# Records from a dataset

###

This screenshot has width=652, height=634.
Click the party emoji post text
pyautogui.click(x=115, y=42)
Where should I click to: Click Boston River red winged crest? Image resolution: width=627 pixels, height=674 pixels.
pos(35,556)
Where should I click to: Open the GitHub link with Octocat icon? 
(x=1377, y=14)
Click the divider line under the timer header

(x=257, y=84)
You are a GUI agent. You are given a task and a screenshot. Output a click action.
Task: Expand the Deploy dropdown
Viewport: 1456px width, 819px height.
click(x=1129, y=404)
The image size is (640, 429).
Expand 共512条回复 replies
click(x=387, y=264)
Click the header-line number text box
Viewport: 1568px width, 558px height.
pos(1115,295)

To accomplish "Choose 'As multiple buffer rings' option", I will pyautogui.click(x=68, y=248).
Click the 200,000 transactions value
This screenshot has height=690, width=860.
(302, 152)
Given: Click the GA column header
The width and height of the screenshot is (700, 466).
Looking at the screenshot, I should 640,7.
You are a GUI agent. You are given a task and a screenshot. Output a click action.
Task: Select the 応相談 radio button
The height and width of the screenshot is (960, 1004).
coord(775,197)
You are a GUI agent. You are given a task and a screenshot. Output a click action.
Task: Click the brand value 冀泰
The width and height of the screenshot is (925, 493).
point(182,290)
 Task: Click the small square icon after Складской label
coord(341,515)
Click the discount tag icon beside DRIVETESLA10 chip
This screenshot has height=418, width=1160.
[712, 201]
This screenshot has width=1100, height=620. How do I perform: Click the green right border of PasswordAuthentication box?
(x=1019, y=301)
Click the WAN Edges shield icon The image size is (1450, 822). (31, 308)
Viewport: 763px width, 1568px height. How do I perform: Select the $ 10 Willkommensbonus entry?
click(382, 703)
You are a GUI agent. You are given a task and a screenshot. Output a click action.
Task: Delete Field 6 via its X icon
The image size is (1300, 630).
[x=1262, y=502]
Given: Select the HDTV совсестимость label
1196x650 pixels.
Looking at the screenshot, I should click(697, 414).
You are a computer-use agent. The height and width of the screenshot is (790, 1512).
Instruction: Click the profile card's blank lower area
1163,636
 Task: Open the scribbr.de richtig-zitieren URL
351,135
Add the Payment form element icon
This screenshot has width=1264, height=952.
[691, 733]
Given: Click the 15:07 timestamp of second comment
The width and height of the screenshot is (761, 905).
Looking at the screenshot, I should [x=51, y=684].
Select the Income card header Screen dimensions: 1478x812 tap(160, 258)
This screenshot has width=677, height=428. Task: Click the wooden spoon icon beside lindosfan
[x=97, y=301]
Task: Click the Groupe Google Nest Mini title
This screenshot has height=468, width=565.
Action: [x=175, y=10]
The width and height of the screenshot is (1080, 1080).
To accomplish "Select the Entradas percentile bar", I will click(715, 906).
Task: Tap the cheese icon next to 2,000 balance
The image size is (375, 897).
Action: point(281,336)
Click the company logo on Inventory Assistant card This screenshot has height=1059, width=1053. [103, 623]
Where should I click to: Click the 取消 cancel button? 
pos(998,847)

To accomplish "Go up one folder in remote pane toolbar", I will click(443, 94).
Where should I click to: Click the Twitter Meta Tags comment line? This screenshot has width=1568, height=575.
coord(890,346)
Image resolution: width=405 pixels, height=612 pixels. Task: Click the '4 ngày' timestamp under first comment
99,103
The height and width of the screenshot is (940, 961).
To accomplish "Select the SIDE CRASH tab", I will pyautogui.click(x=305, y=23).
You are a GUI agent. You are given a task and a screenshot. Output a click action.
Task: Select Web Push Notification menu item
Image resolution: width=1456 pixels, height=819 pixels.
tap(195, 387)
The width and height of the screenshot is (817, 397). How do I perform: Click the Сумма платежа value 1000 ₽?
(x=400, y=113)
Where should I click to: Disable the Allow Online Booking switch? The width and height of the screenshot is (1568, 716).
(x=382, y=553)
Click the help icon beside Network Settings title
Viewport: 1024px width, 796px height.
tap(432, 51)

###

# Exercise
Arrange the lines above as a numbered list, omitting the blank ones.

# Exercise output
1. This screenshot has width=652, height=634.
2. Click the party emoji post text
3. pyautogui.click(x=115, y=42)
4. Where should I click to: Click Boston River red winged crest? Image resolution: width=627 pixels, height=674 pixels.
5. pos(35,556)
6. Where should I click to: Open the GitHub link with Octocat icon? 
7. (x=1377, y=14)
8. Click the divider line under the timer header
9. (x=257, y=84)
10. You are a GUI agent. You are given a task and a screenshot. Output a click action.
11. Task: Expand the Deploy dropdown
12. Viewport: 1456px width, 819px height.
13. click(x=1129, y=404)
14. The image size is (640, 429).
15. Expand 共512条回复 replies
16. click(x=387, y=264)
17. Click the header-line number text box
18. Viewport: 1568px width, 558px height.
19. pos(1115,295)
20. To accomplish "Choose 'As multiple buffer rings' option", I will pyautogui.click(x=68, y=248).
21. Click the 200,000 transactions value
22. This screenshot has height=690, width=860.
23. (302, 152)
24. Given: Click the GA column header
25. The width and height of the screenshot is (700, 466).
26. Looking at the screenshot, I should 640,7.
27. You are a GUI agent. You are given a task and a screenshot. Output a click action.
28. Task: Select the 応相談 radio button
29. The height and width of the screenshot is (960, 1004).
30. coord(775,197)
31. You are a GUI agent. You are given a task and a screenshot. Output a click action.
32. Task: Click the brand value 冀泰
33. The width and height of the screenshot is (925, 493).
34. point(182,290)
35.  Task: Click the small square icon after Складской label
36. coord(341,515)
37. Click the discount tag icon beside DRIVETESLA10 chip
38. This screenshot has height=418, width=1160.
39. [712, 201]
40. This screenshot has width=1100, height=620. How do I perform: Click the green right border of PasswordAuthentication box?
41. (x=1019, y=301)
42. Click the WAN Edges shield icon The image size is (1450, 822). (31, 308)
43. Viewport: 763px width, 1568px height. How do I perform: Select the $ 10 Willkommensbonus entry?
44. click(382, 703)
45. You are a GUI agent. You are given a task and a screenshot. Output a click action.
46. Task: Delete Field 6 via its X icon
47. The image size is (1300, 630).
48. [x=1262, y=502]
49. Given: Select the HDTV совсестимость label
50. 1196x650 pixels.
51. Looking at the screenshot, I should click(697, 414).
52. You are a computer-use agent. The height and width of the screenshot is (790, 1512).
53. Instruction: Click the profile card's blank lower area
54. 1163,636
55.  Task: Open the scribbr.de richtig-zitieren URL
56. 351,135
57. Add the Payment form element icon
58. This screenshot has width=1264, height=952.
59. [691, 733]
60. Given: Click the 15:07 timestamp of second comment
61. The width and height of the screenshot is (761, 905).
62. Looking at the screenshot, I should [x=51, y=684].
63. Select the Income card header Screen dimensions: 1478x812 tap(160, 258)
64. This screenshot has width=677, height=428. Task: Click the wooden spoon icon beside lindosfan
65. [x=97, y=301]
66. Task: Click the Groupe Google Nest Mini title
67. This screenshot has height=468, width=565.
68. Action: [x=175, y=10]
69. The width and height of the screenshot is (1080, 1080).
70. To accomplish "Select the Entradas percentile bar", I will click(715, 906).
71. Task: Tap the cheese icon next to 2,000 balance
72. The image size is (375, 897).
73. Action: point(281,336)
74. Click the company logo on Inventory Assistant card This screenshot has height=1059, width=1053. [103, 623]
75. Where should I click to: Click the 取消 cancel button? 
76. pos(998,847)
77. To accomplish "Go up one folder in remote pane toolbar", I will click(443, 94).
78. Where should I click to: Click the Twitter Meta Tags comment line? This screenshot has width=1568, height=575.
79. coord(890,346)
80. Image resolution: width=405 pixels, height=612 pixels. Task: Click the '4 ngày' timestamp under first comment
81. 99,103
82. The height and width of the screenshot is (940, 961).
83. To accomplish "Select the SIDE CRASH tab", I will pyautogui.click(x=305, y=23).
84. You are a GUI agent. You are given a task and a screenshot. Output a click action.
85. Task: Select Web Push Notification menu item
86. Image resolution: width=1456 pixels, height=819 pixels.
87. tap(195, 387)
88. The width and height of the screenshot is (817, 397). How do I perform: Click the Сумма платежа value 1000 ₽?
89. (x=400, y=113)
90. Where should I click to: Disable the Allow Online Booking switch? The width and height of the screenshot is (1568, 716).
91. (x=382, y=553)
92. Click the help icon beside Network Settings title
93. Viewport: 1024px width, 796px height.
94. tap(432, 51)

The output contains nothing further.